I’ve had a lull in manuscripts lately. There’s a few reasons for that. Some are out to co-authors to write/edit/revise. I’m waiting for grad students to light fires under their keyboards and I’m also in the middle of reporting season for a few projects.

Don’t get me wrong, there’s writing happening  every day, but it’s not necessarily the manuscript type. Reporting on grants annually is equally important, getting my undergraduate researchers headed in the “right” direction has been important, but I noticed I went almost two weeks without a manuscript sitting in my files or inbox needing work. Two came in last week and I’ve already put a dent back in one, but the luxury of time gave me the opportunity to do other things:

  • catch up on grading
  • contribute to a new NSF proposal
  • read new articles and new books I’d purchased this fall that had been sitting in my pile
  • time to reflect on work, the direction I wanted to head
  • pick up new grant work

The time is not time wasted. Even though I wasn’t actively banging on the keyboard every day, it was nice to reflect, it was nice to read chunks of a book uninterrupted, and it was nice to have a smidge of time to contribute to new work that I want to do, but had not had time to previously look at.

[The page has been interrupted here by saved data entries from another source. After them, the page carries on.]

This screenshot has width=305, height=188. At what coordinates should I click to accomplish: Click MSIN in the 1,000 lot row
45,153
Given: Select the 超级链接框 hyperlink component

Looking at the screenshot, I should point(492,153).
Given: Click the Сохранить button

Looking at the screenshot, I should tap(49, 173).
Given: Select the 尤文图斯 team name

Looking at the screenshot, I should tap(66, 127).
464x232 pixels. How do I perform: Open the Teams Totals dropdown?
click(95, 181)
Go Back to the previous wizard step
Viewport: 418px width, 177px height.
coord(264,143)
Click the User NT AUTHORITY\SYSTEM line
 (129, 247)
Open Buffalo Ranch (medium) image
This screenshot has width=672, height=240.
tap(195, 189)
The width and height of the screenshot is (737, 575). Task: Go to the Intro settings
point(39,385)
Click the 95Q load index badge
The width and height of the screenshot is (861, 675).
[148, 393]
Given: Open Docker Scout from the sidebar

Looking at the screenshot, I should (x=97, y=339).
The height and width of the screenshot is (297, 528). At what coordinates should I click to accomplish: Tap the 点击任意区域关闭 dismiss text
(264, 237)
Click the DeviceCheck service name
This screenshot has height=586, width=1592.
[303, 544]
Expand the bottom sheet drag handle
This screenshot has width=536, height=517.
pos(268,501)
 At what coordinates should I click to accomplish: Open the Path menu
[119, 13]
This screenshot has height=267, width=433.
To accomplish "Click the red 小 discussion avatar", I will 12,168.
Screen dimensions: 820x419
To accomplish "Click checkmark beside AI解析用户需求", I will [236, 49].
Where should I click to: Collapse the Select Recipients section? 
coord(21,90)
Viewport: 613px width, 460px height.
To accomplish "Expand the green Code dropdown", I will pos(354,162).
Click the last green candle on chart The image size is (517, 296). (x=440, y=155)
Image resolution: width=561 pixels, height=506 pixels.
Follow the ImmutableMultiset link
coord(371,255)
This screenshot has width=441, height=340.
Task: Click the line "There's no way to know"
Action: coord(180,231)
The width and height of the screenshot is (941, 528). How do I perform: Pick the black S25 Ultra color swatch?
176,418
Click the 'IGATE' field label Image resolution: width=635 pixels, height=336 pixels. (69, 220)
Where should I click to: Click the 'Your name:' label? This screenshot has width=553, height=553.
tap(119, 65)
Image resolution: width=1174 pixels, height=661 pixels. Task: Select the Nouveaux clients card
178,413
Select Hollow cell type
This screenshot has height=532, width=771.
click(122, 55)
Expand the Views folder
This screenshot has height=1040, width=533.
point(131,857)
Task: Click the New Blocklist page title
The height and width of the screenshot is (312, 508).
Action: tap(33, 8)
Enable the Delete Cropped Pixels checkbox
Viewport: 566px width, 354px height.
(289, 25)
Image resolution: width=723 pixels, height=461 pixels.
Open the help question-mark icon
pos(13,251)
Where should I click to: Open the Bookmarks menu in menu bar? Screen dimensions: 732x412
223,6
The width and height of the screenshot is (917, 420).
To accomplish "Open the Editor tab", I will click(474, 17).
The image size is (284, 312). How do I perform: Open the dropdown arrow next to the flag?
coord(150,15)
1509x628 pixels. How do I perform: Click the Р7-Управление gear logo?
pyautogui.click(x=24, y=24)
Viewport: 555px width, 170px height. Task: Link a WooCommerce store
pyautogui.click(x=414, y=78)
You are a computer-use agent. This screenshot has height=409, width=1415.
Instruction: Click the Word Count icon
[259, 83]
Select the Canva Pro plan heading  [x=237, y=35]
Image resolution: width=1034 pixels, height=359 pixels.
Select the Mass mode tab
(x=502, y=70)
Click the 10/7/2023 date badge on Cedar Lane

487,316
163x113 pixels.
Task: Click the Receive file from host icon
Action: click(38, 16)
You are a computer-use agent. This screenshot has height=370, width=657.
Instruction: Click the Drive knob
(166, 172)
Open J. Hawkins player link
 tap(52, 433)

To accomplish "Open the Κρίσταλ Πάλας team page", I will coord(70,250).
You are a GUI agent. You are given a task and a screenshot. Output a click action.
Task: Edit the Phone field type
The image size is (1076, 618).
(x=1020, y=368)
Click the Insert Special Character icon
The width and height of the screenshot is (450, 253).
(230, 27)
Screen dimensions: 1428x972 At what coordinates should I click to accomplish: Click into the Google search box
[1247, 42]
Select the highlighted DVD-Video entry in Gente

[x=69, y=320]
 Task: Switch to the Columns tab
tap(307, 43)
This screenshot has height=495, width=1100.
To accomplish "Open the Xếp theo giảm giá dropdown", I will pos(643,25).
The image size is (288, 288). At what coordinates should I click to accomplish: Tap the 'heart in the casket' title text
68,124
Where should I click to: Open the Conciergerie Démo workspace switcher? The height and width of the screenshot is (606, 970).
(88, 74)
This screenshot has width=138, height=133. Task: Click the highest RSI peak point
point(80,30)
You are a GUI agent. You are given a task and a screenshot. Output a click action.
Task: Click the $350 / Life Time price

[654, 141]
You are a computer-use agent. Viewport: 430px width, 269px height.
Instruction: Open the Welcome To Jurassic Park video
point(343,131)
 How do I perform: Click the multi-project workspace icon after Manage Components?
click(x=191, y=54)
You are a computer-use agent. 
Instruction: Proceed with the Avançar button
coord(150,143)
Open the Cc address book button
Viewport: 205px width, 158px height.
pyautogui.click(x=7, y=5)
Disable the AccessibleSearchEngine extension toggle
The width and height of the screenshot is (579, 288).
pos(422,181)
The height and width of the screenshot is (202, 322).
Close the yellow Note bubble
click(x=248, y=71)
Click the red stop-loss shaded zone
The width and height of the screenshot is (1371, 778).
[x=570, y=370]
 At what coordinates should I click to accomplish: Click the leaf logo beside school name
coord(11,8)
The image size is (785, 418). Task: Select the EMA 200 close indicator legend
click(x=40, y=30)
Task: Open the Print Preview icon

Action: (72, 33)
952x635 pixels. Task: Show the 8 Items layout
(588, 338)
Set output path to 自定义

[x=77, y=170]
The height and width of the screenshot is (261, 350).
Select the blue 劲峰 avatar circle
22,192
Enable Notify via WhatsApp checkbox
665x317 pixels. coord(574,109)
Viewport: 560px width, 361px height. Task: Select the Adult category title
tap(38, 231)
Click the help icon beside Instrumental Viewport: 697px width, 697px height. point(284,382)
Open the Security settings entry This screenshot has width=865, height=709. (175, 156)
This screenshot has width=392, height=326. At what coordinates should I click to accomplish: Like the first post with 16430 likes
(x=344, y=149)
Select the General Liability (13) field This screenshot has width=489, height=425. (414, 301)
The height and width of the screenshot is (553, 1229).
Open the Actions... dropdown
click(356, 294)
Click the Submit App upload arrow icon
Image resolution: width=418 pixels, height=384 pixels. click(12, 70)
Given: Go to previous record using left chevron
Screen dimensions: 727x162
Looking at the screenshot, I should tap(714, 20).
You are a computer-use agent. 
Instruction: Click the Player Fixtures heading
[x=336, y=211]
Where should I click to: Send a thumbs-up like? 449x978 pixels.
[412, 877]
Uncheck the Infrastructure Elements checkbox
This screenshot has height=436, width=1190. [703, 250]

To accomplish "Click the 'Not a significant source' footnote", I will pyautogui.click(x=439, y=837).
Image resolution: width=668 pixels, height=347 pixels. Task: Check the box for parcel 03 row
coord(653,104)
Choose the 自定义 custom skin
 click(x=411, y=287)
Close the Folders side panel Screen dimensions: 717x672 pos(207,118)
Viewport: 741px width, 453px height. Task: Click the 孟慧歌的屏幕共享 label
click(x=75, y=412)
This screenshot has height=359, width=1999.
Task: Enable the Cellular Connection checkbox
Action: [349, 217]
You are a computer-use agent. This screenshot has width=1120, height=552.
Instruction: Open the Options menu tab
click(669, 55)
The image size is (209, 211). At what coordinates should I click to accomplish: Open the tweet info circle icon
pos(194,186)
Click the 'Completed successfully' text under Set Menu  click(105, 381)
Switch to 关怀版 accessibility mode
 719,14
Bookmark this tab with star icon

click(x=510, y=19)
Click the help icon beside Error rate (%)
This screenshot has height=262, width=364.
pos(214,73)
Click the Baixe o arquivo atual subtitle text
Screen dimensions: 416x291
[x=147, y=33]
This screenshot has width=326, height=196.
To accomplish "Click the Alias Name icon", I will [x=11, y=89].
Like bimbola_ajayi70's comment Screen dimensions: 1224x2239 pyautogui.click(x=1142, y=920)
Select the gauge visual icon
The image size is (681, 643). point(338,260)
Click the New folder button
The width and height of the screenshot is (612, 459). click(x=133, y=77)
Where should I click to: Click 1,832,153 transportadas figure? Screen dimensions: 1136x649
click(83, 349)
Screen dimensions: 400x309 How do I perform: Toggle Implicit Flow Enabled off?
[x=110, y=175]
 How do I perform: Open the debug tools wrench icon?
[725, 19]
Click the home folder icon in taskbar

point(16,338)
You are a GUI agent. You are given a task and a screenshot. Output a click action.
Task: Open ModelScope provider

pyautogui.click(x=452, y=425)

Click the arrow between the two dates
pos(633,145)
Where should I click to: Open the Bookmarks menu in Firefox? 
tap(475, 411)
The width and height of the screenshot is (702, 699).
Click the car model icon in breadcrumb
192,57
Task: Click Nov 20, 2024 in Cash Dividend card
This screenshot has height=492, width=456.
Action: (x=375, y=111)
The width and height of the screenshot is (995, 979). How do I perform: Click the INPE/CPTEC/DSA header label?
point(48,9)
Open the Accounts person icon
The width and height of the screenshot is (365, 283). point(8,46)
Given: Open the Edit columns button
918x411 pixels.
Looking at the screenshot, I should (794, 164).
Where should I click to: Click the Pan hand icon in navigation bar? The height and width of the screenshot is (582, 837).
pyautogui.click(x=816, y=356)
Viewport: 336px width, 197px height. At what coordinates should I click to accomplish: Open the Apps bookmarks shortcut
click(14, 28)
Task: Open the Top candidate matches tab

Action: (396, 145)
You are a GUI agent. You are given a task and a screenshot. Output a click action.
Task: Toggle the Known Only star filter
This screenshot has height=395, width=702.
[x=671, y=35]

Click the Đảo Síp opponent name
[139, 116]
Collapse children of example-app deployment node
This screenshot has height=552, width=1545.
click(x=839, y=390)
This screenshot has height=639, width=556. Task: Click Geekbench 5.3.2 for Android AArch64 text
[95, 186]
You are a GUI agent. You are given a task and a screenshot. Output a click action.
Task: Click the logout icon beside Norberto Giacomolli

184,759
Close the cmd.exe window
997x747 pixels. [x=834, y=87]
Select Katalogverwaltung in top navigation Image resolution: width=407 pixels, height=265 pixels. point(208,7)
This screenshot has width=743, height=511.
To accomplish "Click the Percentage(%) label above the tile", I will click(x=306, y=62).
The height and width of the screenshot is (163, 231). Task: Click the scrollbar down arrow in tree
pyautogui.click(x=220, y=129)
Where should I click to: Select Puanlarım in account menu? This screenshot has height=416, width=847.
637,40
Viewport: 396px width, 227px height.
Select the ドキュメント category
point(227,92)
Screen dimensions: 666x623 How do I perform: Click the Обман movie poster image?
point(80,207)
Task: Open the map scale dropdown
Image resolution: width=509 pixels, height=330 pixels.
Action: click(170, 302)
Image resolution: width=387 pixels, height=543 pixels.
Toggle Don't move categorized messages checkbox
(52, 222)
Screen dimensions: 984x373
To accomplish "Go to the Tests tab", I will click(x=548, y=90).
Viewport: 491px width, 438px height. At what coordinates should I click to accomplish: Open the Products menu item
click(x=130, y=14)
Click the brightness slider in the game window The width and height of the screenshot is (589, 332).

The writing has trickled back in and will trickle back out. I’m mindful of several things:

  • writing for publication is important but so is writing for reporting in order to keep grants and/or get more.
  • writing for a grant proposal is very academic in nature, but the nice part about the collaborative nature of my last proposal was that I wasn’t tasked with all 15 pages, but about 5-7 per say.
  • not banging on a manuscript helped refresh my brain. When I picked one back up that had come back in, I was much more efficient and got through it. The  writing was distant enough where it was a little “foreign” in a sense, I had forgot about it some.

As we race toward the bottom of the semester and a break is near, it’s important for me to set myself up well for that break. I will take some time off from work in general but I want to be set up to return to work and get my boots back on the ground starting with day one. A conference proposal is due right away and I will make an effort to start that before I leave for the holiday.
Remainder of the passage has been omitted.